Após essa breve introdução ao conceito de direito ao esquecimento e suas aplicações práticas no ordenamento jurídico brasileiro, cabe analisar, especificamente, a sua atuação no Caso Aida Curi. Surge aqui um conflito entre direitos fundamentais: o direito à informação e o direito à honra, à intimidade e à imagem. Como nenhum desses é absoluto e todos encontram-se positivados no texto constitucional, para resolver eventuais conflitos, aplica-se o chamado método da ponderação. Ao pleitear a ação de danos moras, materiais e à imagem, os irmãos Curi alegam violação do direito à imagem, à honra e à intimidade (que se desdobram em direito ao esquecimento).

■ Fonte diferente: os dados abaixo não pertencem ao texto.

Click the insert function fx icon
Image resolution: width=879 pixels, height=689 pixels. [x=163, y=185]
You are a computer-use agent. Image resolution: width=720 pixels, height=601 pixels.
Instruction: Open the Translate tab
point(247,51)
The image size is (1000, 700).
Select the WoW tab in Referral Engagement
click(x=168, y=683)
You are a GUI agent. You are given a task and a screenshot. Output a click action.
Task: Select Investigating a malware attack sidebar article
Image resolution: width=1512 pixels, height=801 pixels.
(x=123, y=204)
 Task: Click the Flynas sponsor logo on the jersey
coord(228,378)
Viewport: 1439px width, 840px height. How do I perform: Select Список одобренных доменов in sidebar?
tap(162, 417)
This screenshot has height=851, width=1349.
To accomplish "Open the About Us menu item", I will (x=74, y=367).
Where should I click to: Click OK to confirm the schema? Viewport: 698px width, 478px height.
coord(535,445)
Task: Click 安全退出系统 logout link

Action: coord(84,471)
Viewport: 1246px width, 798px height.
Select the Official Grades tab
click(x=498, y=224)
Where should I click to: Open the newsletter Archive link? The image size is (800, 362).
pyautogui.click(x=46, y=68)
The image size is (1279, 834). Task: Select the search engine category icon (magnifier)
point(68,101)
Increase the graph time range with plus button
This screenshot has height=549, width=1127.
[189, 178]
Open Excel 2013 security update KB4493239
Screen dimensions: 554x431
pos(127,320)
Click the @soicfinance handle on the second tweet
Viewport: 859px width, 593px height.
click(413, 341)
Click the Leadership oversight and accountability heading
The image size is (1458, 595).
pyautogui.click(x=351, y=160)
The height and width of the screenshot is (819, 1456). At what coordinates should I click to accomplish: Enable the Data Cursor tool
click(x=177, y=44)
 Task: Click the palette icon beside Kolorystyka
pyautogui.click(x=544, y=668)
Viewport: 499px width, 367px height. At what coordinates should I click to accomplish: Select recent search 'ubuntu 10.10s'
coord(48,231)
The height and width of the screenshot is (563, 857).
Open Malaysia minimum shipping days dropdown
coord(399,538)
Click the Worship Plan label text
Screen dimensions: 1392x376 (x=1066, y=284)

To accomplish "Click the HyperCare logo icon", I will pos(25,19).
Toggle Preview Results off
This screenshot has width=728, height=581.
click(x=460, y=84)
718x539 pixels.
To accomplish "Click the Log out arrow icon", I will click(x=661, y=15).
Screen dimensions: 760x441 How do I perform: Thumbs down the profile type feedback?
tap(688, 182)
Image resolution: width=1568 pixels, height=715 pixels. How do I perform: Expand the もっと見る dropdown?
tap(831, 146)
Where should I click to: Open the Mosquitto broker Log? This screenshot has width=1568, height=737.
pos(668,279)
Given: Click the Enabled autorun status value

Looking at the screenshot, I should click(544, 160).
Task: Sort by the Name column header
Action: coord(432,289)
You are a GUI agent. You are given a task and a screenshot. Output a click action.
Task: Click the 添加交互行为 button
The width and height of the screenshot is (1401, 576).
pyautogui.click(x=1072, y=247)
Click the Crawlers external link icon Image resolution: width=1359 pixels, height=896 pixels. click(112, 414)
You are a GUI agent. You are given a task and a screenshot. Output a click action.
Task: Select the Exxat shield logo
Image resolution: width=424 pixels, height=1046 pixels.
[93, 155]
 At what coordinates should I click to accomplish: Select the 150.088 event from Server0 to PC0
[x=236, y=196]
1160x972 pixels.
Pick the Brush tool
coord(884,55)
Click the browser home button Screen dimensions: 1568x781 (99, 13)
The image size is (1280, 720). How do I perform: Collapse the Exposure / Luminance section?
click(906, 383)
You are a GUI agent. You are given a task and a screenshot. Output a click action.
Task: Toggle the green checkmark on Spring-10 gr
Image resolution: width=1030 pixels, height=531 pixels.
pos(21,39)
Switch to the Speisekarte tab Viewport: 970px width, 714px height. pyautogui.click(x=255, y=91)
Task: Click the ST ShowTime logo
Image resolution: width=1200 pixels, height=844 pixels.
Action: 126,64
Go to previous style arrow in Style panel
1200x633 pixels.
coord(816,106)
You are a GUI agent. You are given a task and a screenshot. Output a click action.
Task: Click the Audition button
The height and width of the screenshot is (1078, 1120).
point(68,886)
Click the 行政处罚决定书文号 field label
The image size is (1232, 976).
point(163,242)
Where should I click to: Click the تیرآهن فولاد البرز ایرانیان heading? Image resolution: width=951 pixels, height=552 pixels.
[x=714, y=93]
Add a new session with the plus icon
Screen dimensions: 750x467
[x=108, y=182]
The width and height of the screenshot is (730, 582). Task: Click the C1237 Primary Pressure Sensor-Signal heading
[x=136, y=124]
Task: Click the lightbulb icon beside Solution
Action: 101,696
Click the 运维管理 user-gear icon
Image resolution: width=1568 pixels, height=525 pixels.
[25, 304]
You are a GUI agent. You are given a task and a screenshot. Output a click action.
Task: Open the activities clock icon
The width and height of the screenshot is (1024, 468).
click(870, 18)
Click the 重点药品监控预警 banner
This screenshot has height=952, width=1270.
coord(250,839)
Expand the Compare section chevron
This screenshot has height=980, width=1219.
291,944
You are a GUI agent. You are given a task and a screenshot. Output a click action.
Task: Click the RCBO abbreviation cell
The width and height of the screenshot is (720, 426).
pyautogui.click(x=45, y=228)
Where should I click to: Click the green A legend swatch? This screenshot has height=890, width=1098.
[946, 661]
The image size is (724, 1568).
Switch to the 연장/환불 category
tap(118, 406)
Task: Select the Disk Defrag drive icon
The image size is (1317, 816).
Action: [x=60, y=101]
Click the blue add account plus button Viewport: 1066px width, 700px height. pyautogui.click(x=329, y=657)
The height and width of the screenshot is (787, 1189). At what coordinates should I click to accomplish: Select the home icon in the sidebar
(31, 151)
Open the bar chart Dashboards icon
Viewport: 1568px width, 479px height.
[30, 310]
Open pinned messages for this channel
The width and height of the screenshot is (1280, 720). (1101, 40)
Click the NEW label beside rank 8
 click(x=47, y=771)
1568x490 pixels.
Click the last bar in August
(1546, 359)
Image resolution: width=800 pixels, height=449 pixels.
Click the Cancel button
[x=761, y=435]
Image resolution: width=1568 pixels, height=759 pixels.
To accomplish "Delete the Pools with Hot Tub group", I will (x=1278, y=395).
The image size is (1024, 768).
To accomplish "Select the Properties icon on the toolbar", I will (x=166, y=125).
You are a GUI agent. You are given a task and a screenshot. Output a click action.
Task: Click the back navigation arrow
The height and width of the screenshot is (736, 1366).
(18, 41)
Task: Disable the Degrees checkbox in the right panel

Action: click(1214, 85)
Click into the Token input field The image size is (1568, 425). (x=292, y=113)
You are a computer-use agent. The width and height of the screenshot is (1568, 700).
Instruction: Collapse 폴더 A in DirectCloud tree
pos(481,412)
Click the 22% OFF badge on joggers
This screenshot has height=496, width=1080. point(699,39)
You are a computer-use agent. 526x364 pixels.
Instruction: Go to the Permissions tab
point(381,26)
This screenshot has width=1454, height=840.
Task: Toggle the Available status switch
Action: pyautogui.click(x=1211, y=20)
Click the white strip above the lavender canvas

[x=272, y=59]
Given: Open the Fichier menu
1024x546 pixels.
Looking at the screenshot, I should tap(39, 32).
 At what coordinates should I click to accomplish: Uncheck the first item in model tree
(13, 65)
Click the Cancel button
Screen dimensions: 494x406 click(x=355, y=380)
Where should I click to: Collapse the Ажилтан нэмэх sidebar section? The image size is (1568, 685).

Verifica-se, então, uma colisão entre liberdade de informação e os direitos da personalidade, ambos de estatura constitucional, envolvendo Aida Curi e seus familiares. O STJ ao analisar o caso aceitou a tese de que a liberdade de imprensa possui algumas limitações, como:

(I) o compromisso ético com a informação verossímil; (II) a preservação dos chamados direitos da personalidade, entre os quais incluem-se os direitos à honra, à imagem, à privacidade e à intimidade; e (III) a vedação de veiculação de crítica jornalística com intuito de difamar, injuriar ou caluniar a pessoa (animus injuriandi vel diffamandi)

(REsp 801.109/DF, Rel. Ministro RAUL ARAÚJO, QUARTA TURMA, julgado em 12/06/2012).

Os irmãos de Aida Curi alegam, nos autos, que a ausência de contemporaneidade da notícia provocou a reabertura de feridas já cicatrizadas e proclamam o seu direito ao esquecimento, ou seja, de não ter, contra a sua vontade – visto que previamente mostraram-se contra a confecção do material feito pela Globo – divulgado o caso de sua irmã.

Surge aqui, uma questão importante da colisão: até que ponto a divulgação do nome e da imagem de Aida Curi eram imprescindíveis para tratar do caso? Não poderia a editora, respeitando a vontade dos irmãos, usar nome fictício no programa? Por outro lado, aparece uma outra questão ímpar no caso: até que ponto deve se levar em consideração o sofrimento alegado pelos parentes? Será que realmente houve uma reabertura de feridas tão grave? São questionamentos como esses que fazem com que as pessoas e, inclusive, os julgadores competentes tomem posições diferentes.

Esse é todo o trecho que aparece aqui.